This document provides instructions for troubleshooting issues that might occur when using custom containers with Dataflow. It focuses on issues with containers or workers not starting. If your workers are able to start and work is progressing, follow the general guidance for Troubleshooting your pipeline.
Before contacting support, ensure that you have ruled out problems related to your container image:
- Follow the steps to test your container image locally.
- Search for errors in the Job logs or in Worker logs, and compare any errors found with the common error guidance.
- Make sure that the Apache Beam SDK version and language version that you're using to launch the pipeline match the SDK version on your custom container image.
- If using Java, make sure that the Java major version you use to launch the pipeline matches the version installed in your container image.

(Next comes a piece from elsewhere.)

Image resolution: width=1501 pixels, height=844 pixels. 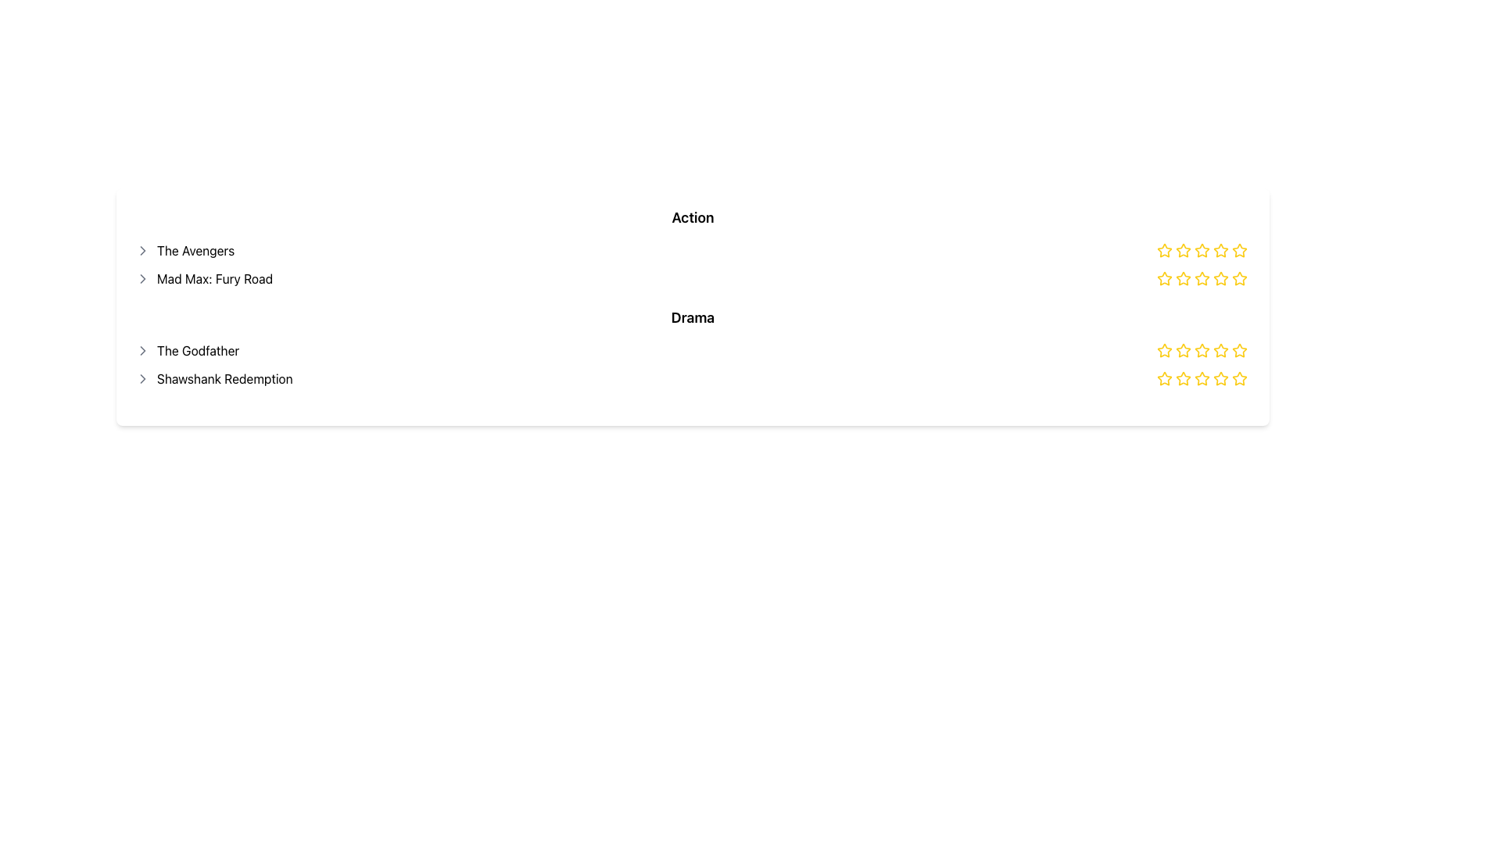 I want to click on the second star icon in the rating system, which is part of the second rating line from the left, so click(x=1201, y=249).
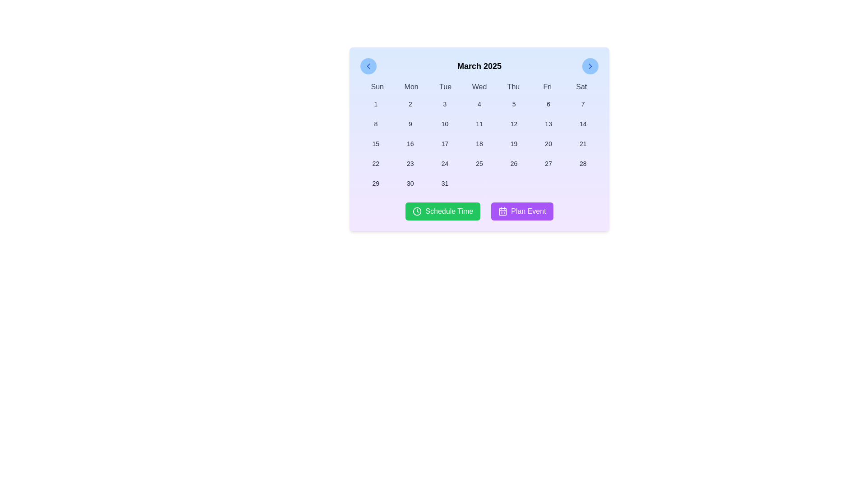 The height and width of the screenshot is (487, 866). Describe the element at coordinates (548, 163) in the screenshot. I see `the interactive calendar day button displaying the number '27'` at that location.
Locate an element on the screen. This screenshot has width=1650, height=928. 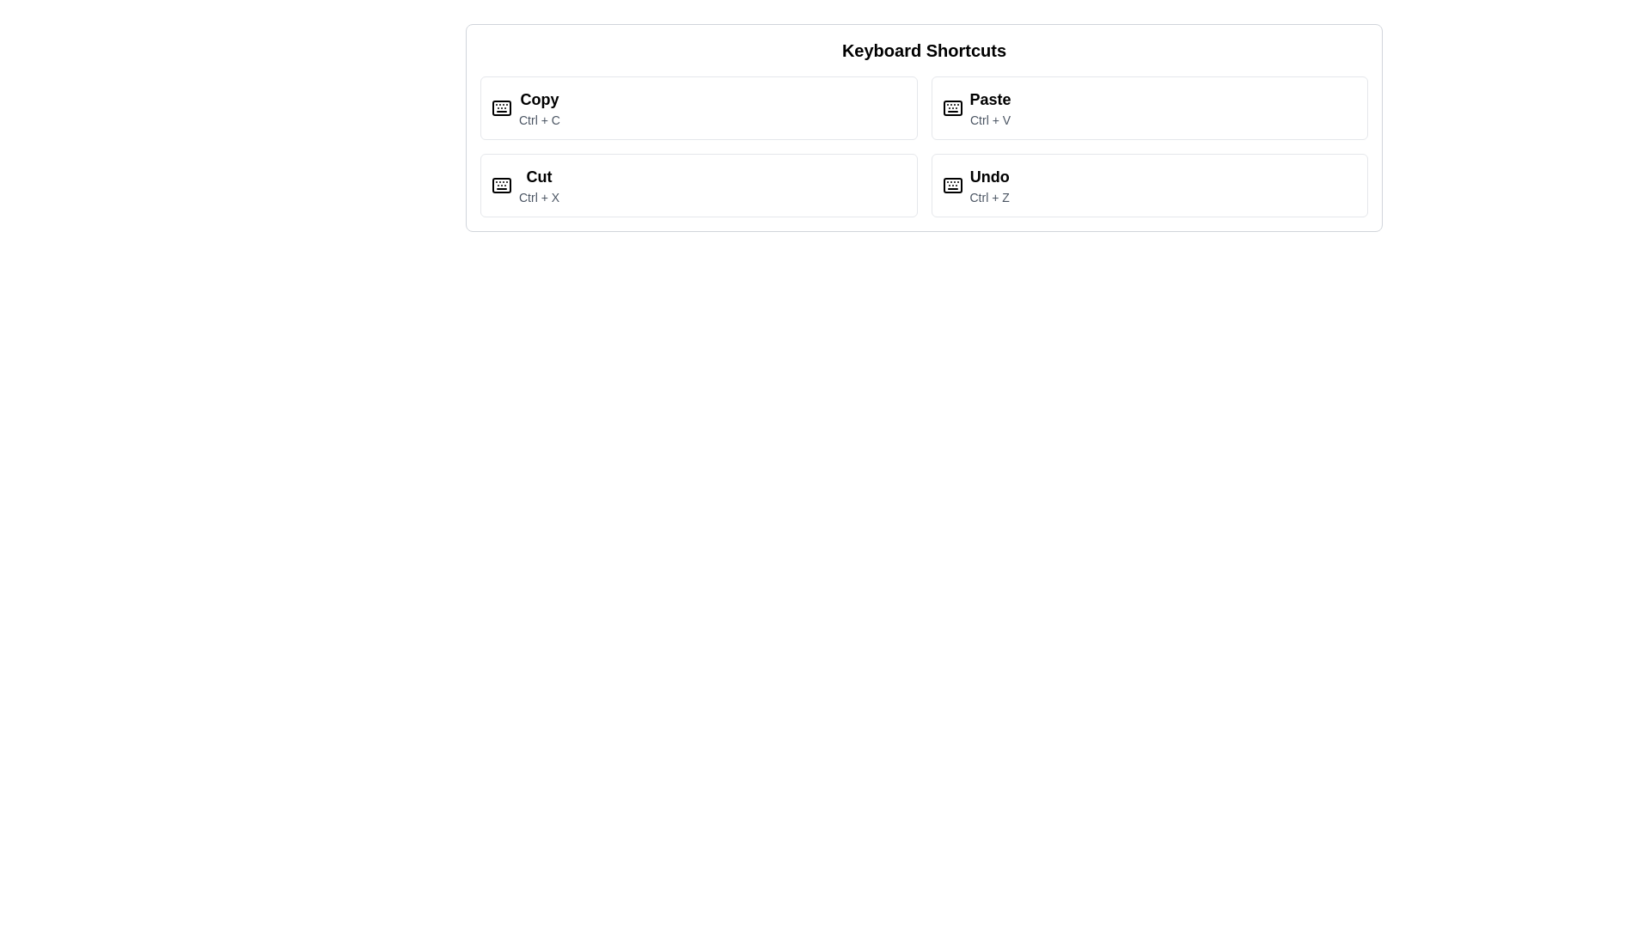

- If using Python, make sure that the Python major-minor version you use to
launch the pipeline matches the version installed in your container image,
and that the image does not have conflicting dependencies. You can run
pip check
to confirm.
Find worker logs related to custom containers
Fine the Dataflow worker logs for container-related error messages can by using Logs Explorer:
Select log names. Custom container startup errors are most likely to be in one of the following:
dataflow.googleapis.com/kubelet
dataflow.googleapis.com/docker
dataflow.googleapis.com/worker-startup
dataflow.googleapis.com/harness-startup
Select the
Dataflow Step
resource and specify thejob_id
.
If you're seeing Error Syncing pod...
log messages,
follow the common error guidance.
You can query for these log messages in Dataflow worker logs by using
Logs Explorer with the following query:
resource.type="dataflow_step" AND jsonPayload.message:("IMAGE_URI") AND severity="ERROR"
Common Issues
The following are some common issues when using custom containers.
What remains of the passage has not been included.